Construction cases can be understood as the final step, following the process of decomposing factors, organizing the factors into principles, and testing these principles against metaphysical and folk psychological assumptions. At this point, there will sometimes be factors, the salience of which a theorist is very confident about, but which people are generally likely to misjudge in their normative evaluations. Consider, for example, Rawls’ original position. People are asked to imagine themselves behind a veil of ignorance that blinds them to their current position, privilege, and talents in society and decide upon principles for the societal distribution of benefits and burdens without such knowledge. The original position is “modelling the way in which the citizens in a well-ordered society, viewed as moral persons, would ideally select first principles of justice for their society.”25 Rawls calls the original position a “device of representation,”26 but he means representation in a specifically normative sense – quite different from what philosophers of science have in mind when they think about models.27 When justifying the original position, Rawls states that it aims to ensure that “no one should be advantaged or disadvantaged by natural fortune or social circumstances in the choice of principles.”28 The case accounts for these considerations, in other words, by incorporating into our reasoning a combination of factors, the normative significance of which Rawls is confident about, namely equal concern for people’s claims regardless of background and abilities, or fairness.

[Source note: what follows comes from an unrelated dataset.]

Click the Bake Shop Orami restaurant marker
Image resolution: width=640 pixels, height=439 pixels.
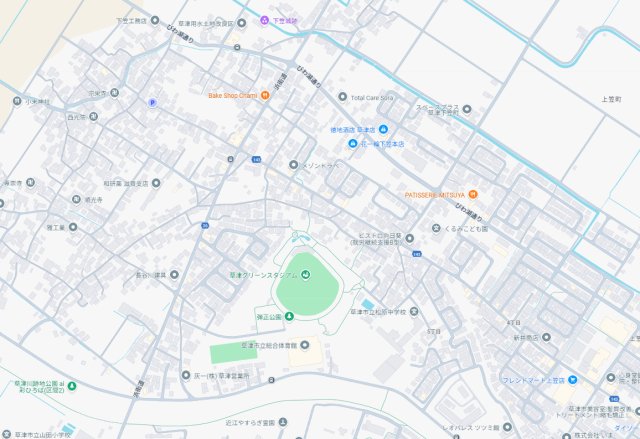click(265, 96)
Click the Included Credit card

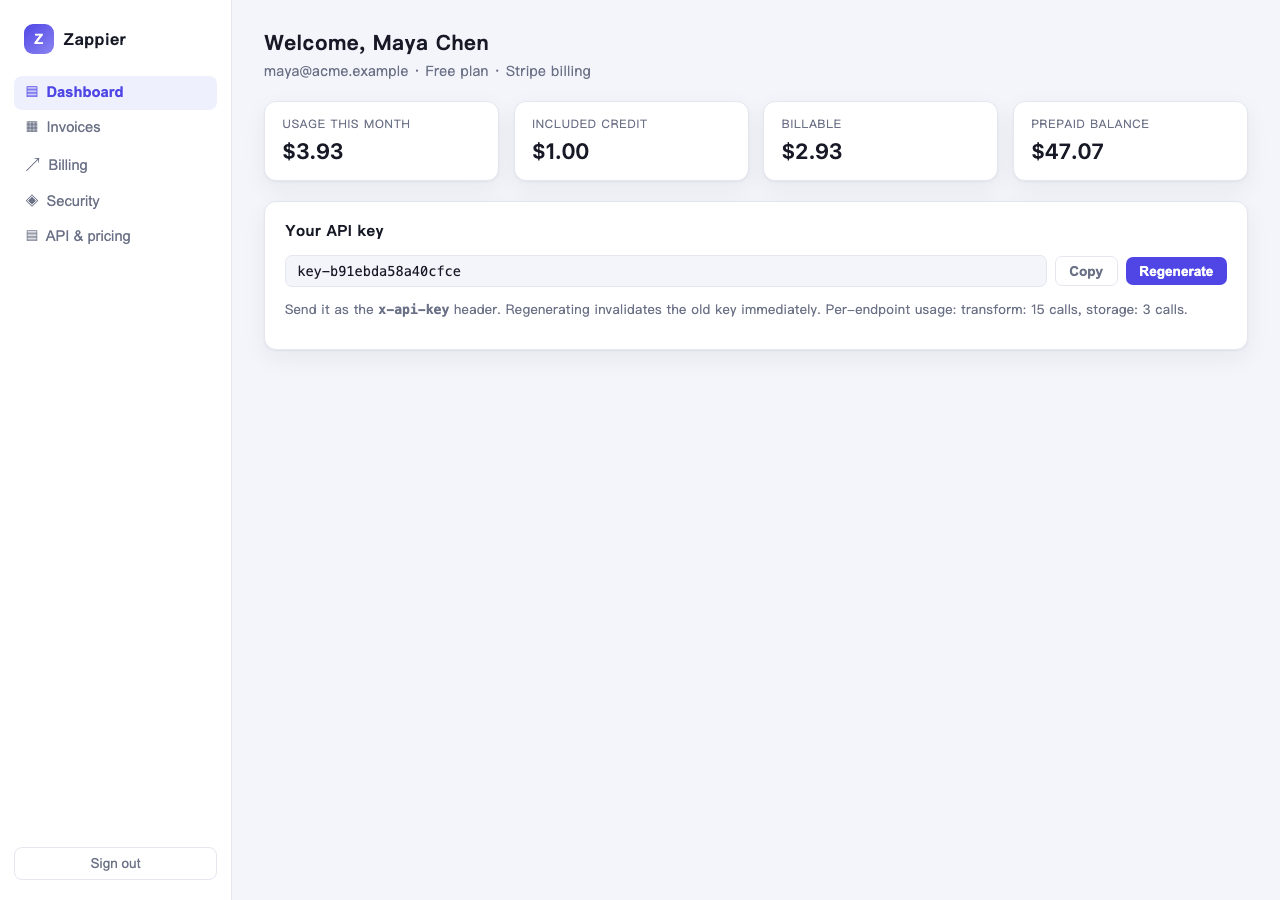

The veil of ignorance makes vivid the underlying idea that the choice of principles should not be affected by arbitrary factors like unearned natural properties or pre-existing biases. Importantly, however, it also takes into account that people are likely to be affected by such factors and thus misjudge the fairness of potential principles of justice in ways that reflect their position and power in society. But as Rawls notes: “it should be impossible to tailor principles to the circumstances of one’s own case.”29 The original position constrains our ability to do so. In principle, of course, we could appeal directly to fairness to argue in favor of Rawls’ principles. However, using fairness as a constraint on rational choice instead, inhibiting our ability to tailor principles to our own circumstances, captures the force of the argument in a different way – not least, by encouraging the reader to reach these conclusions from a first-person perspective.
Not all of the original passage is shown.